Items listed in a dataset

- Opening Delimiter -

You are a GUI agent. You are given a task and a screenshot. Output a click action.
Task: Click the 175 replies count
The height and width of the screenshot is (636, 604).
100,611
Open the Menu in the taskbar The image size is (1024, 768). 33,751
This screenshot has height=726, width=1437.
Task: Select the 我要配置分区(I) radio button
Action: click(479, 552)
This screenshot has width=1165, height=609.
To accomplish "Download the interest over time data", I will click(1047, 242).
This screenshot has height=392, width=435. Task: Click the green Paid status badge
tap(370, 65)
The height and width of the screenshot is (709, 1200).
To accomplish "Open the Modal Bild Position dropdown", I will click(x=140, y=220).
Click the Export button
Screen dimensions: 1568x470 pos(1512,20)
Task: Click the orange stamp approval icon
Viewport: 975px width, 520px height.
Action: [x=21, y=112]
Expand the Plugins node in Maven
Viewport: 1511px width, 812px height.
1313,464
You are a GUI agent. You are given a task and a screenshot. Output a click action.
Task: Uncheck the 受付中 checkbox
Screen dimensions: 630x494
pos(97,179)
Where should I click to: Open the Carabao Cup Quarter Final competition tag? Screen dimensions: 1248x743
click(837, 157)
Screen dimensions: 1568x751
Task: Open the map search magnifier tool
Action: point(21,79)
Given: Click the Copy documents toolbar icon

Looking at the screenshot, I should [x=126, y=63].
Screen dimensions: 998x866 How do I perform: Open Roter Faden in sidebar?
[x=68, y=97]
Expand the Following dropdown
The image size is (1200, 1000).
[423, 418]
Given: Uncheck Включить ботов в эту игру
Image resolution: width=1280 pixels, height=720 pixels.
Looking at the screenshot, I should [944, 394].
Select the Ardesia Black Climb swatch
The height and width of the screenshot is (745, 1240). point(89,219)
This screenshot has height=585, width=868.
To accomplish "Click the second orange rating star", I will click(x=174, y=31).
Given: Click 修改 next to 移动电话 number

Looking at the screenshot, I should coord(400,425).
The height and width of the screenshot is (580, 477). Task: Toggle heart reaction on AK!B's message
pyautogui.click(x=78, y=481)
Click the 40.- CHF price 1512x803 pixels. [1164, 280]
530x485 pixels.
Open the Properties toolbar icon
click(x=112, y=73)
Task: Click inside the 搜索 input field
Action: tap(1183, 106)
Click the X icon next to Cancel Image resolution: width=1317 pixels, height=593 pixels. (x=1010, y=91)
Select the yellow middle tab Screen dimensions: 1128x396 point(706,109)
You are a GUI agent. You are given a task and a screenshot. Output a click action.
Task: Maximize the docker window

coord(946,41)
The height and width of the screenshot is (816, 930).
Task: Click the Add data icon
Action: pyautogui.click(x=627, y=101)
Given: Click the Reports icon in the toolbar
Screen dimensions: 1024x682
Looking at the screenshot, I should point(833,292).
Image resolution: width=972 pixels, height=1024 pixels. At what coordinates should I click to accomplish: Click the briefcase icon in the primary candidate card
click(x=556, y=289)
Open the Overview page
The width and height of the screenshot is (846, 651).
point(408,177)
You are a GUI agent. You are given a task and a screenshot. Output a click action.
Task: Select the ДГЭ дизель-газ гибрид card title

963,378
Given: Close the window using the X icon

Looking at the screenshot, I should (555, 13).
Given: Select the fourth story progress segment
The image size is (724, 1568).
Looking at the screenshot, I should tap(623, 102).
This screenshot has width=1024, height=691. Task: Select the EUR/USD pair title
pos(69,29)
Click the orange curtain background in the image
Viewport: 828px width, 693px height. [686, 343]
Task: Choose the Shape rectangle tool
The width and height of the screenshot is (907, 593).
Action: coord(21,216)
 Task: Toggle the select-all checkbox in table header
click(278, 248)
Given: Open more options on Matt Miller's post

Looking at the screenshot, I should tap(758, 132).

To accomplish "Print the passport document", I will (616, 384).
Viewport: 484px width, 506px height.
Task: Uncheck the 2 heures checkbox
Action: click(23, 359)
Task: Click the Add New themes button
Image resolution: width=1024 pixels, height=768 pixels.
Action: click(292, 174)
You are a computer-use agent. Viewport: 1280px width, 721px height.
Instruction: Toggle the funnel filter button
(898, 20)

- Closing Delimiter -

=== Task requirements ===
Reproduce the lines of the entries above from the one with "Open the Properties toolbar icon" to the one with "You are a computer-use", both included, exactly and without any other line.

=== Exercise output ===
Open the Properties toolbar icon
click(x=112, y=73)
Task: Click inside the 搜索 input field
Action: tap(1183, 106)
Click the X icon next to Cancel Image resolution: width=1317 pixels, height=593 pixels. (x=1010, y=91)
Select the yellow middle tab Screen dimensions: 1128x396 point(706,109)
You are a GUI agent. You are given a task and a screenshot. Output a click action.
Task: Maximize the docker window

coord(946,41)
The height and width of the screenshot is (816, 930).
Task: Click the Add data icon
Action: pyautogui.click(x=627, y=101)
Given: Click the Reports icon in the toolbar
Screen dimensions: 1024x682
Looking at the screenshot, I should point(833,292).
Image resolution: width=972 pixels, height=1024 pixels. At what coordinates should I click to accomplish: Click the briefcase icon in the primary candidate card
click(x=556, y=289)
Open the Overview page
The width and height of the screenshot is (846, 651).
point(408,177)
You are a GUI agent. You are given a task and a screenshot. Output a click action.
Task: Select the ДГЭ дизель-газ гибрид card title

963,378
Given: Close the window using the X icon

Looking at the screenshot, I should (555, 13).
Given: Select the fourth story progress segment
The image size is (724, 1568).
Looking at the screenshot, I should tap(623, 102).
This screenshot has width=1024, height=691. Task: Select the EUR/USD pair title
pos(69,29)
Click the orange curtain background in the image
Viewport: 828px width, 693px height. [686, 343]
Task: Choose the Shape rectangle tool
The width and height of the screenshot is (907, 593).
Action: coord(21,216)
 Task: Toggle the select-all checkbox in table header
click(278, 248)
Given: Open more options on Matt Miller's post

Looking at the screenshot, I should tap(758, 132).

To accomplish "Print the passport document", I will (616, 384).
Viewport: 484px width, 506px height.
Task: Uncheck the 2 heures checkbox
Action: click(23, 359)
Task: Click the Add New themes button
Image resolution: width=1024 pixels, height=768 pixels.
Action: click(292, 174)
You are a computer-use agent. Viewport: 1280px width, 721px height.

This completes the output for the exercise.